Вот и тут болит у меня душа, вот и тут не хочется на весенний лед. А уж засосет где-то внутри, потянет все-таки к лунке, и уйдешь тогда на какое-нибудь лесное озерко, где жизнь не замирает на зиму до конца, где бьется подо льдом какой-то родничок или какая-то речонка делится живой водой с лесной ламбушкой. Уйдёшь на такое озерко, не оскорбленное пока людьми, и хоть и не поймаешь там ничего путного, но вернешься домой светлым, чистым после свидания с настоящим счастьем. Вот почему, люди добрые, не пишется мне теперь ничего такого же светлого, тайного, как писалось еще совсем недавно, — пишется чаще боль, пишется через слезы, через обиду за живую землю, которую мы так и не научились уважать. Вернуть надо нам уважение к живой жизни, вернуть во всем, будь то озеро, или лес, переполоханный рябчик или малый воробей за зимним окном, гриб-боровик или травинка луговая, самая пустячная. Вернуть и поскорее бы, иначе не выживем, пропадем, растопчем все, что еще осталось вокруг нас. И не спасут нас тут ни всесильная наука, ни всемогущий космос — от нас самих зависит жизнь в нашем доме. И нельзя, ой как нельзя, делить наш большой дом-землю на разные части: об одной, где живу, — буду думать, а о другой, где не живу, — не буду.

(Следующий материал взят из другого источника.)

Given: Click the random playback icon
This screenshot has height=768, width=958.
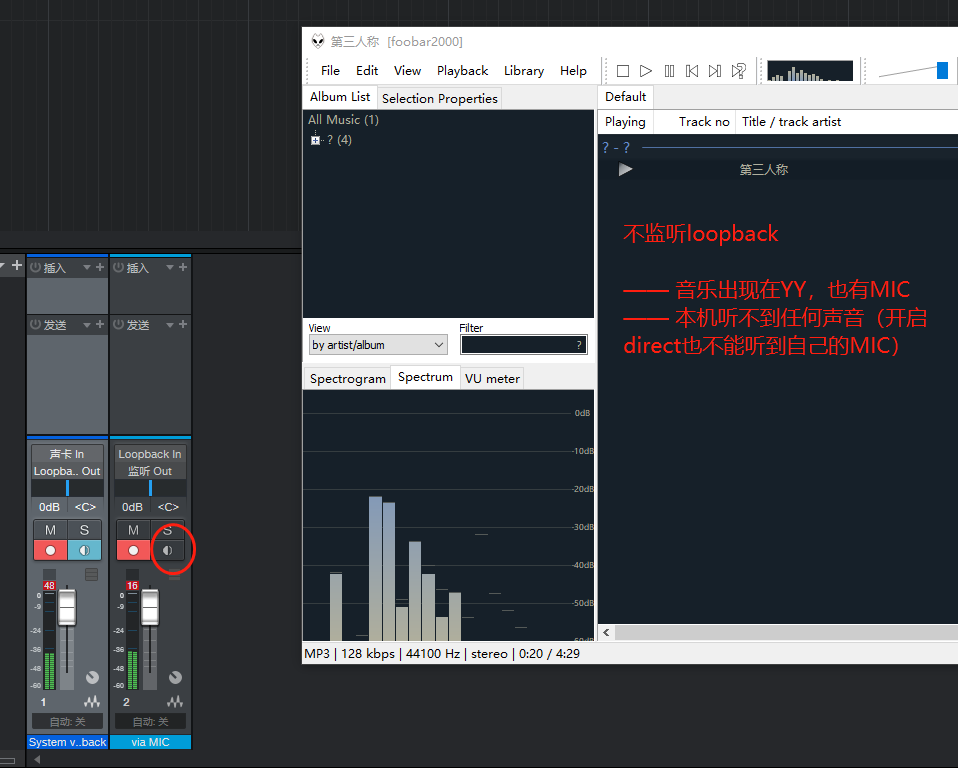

Вот пишу я, бьюсь за свое Пелусозеро, а видятся мне и беды гужовских озер, где молодые москвичи-строители стараются поднять жизнь из небытия. Пишу о Пелусозере, а вспоминаю Большую Кокшагу: берега распаханы, по берегам вся сельскохозяйственная химия. Какой чистоты там вода, какого качества рыба? А язёй-то, о каких я тут вспоминал, пожалуй, на Большой Кокщаге уже и нет, и сомы, что когда-то собак глотали, остались, поди, только в рассказах вятского писателя Алексея Рыжова. И так далее и тому подобное... Так что не уйти нам никуда от всех своих бед, не оправдать себя возможными путями отступления. Некуда уже отступать, нет тылов, всюду один фронт и всюду война — война за живую жизнь. И нам, людям, эту войну надо обязательно выиграть, надо выиграть ради того, чтобы земля наша с её водами и лесами осталась и дальше живой и здоровой и чтобы по этой земле и дальше весело шагал росным лугом к заветному омутку вихрастый и веснушчатый мальчонка, собравшийся изловить самую большую свою щуку или самого большого своего окуня... Счастья тебе, светлое будущее земли! Поверь, что мы очень постараемся, чтобы твоя жизнь на земле была все-таки здоровой и счастливой!